The math (simplified)
GCN2Conv formula
# Standard GCNConv (over-smooths at depth)
H^(l) = sigma( A_norm · H^(l-1) · W^(l) )
# GCN2Conv (stable at depth)
H^(l) = sigma( A_norm · ((1-alpha) · H^(l-1) + alpha · H^(0))
· ((1-beta) · I + beta · W^(l)) )
Where:
H^(0) = initial features (always accessible via residual)
alpha = initial residual weight (how much of H^(0) to mix in)
beta = identity mapping weight (beta = theta / (l+1))
I = identity matrix
l = layer numberTwo additions: (1-alpha)*H^(l-1) + alpha*H^(0) preserves input features. (1-beta)*I + beta*W keeps the transformation near identity.
PyG implementation
gcn2_model.py
import torch
import torch.nn.functional as F
from torch_geometric.nn import GCN2Conv
class GCNII(torch.nn.Module):
def __init__(self, in_channels, hidden_channels, out_channels,
num_layers=64, alpha=0.1, theta=0.5):
super().__init__()
self.lin_in = torch.nn.Linear(in_channels, hidden_channels)
self.lin_out = torch.nn.Linear(hidden_channels, out_channels)

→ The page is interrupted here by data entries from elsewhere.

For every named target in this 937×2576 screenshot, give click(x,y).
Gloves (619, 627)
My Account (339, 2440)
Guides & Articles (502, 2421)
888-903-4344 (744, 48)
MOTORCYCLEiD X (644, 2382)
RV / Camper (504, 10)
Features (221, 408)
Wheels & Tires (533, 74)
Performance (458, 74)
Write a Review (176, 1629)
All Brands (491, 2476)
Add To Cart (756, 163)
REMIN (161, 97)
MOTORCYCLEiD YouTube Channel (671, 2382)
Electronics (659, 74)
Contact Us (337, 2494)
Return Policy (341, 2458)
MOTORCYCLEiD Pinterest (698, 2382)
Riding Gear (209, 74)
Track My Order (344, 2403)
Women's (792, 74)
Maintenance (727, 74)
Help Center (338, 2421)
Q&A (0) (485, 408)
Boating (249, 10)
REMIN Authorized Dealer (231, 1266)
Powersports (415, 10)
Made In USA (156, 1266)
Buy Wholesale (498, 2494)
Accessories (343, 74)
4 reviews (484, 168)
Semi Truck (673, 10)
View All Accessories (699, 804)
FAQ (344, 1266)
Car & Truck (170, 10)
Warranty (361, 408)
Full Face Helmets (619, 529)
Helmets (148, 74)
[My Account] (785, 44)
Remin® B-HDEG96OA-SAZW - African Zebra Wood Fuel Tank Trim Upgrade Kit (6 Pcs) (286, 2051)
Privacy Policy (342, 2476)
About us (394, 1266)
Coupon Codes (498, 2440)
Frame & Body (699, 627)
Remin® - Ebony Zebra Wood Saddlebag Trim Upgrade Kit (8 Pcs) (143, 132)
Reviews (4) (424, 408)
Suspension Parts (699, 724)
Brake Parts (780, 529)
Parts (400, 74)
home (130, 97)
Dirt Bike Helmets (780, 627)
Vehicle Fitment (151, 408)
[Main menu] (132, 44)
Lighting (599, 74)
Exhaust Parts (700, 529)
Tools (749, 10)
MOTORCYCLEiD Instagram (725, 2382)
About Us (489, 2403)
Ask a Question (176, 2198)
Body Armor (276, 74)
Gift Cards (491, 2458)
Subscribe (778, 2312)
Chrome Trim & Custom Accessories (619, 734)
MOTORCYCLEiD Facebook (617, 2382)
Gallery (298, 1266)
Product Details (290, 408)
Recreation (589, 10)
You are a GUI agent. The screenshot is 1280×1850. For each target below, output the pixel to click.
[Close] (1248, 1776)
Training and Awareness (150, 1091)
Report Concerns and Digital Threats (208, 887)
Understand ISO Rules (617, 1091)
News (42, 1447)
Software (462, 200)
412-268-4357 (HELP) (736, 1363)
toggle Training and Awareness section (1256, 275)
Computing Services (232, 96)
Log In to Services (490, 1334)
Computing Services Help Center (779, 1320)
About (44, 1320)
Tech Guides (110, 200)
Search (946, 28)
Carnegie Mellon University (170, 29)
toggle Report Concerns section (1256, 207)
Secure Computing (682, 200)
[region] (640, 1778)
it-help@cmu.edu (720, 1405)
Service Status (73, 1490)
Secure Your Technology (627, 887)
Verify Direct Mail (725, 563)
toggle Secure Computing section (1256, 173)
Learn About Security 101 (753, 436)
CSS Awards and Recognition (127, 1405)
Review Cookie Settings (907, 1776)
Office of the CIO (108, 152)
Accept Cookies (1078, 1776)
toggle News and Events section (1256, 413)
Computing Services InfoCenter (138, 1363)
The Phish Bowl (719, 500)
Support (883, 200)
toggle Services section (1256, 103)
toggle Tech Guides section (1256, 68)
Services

self.convs = torch.nn.ModuleList()
for layer in range(num_layers):
self.convs.append(GCN2Conv(
hidden_channels, alpha=alpha, theta=theta,
layer=layer + 1, shared_weights=True
))
def forward(self, x, edge_index):
x = x_0 = F.relu(self.lin_in(x))
for conv in self.convs:
x = F.dropout(x, p=0.6, training=self.training)
x = conv(x, x_0, edge_index) # x_0 is initial features
x = F.relu(x)
x = F.dropout(x, p=0.6, training=self.training)
return self.lin_out(x)
# 64 layers deep, still works!
model = GCNII(dataset.num_features, 64, dataset.num_classes,
num_layers=64, alpha=0.1, theta=0.5)Note: x_0 (initial features) is passed to every layer for the residual connection. shared_weights=True uses the same W across all layers (parameter efficient).
When to use GCN2Conv
- When you need deep GNNs. Tasks requiring 5+ hops of context benefit from GCN2Conv's ability to go deep without degradation.
- Large-diameter graphs. Graphs where important context is many hops away (e.g., molecular chains, infrastructure networks) need deep propagation.
- When APPNP's decoupled approach is too restrictive. If you want per-layer transformations (not just propagation), GCN2Conv gives you depth with coupled transform-propagate at each layer.
When not to use GCN2Conv
- When 2-3 layers suffice. Most node classification tasks need only 2-3 hops. GCN2Conv's overhead is not justified when shallow models work.
- Heterogeneous graphs. GCN2Conv is designed for homogeneous, undirected graphs. For multi-type data, use HGTConv.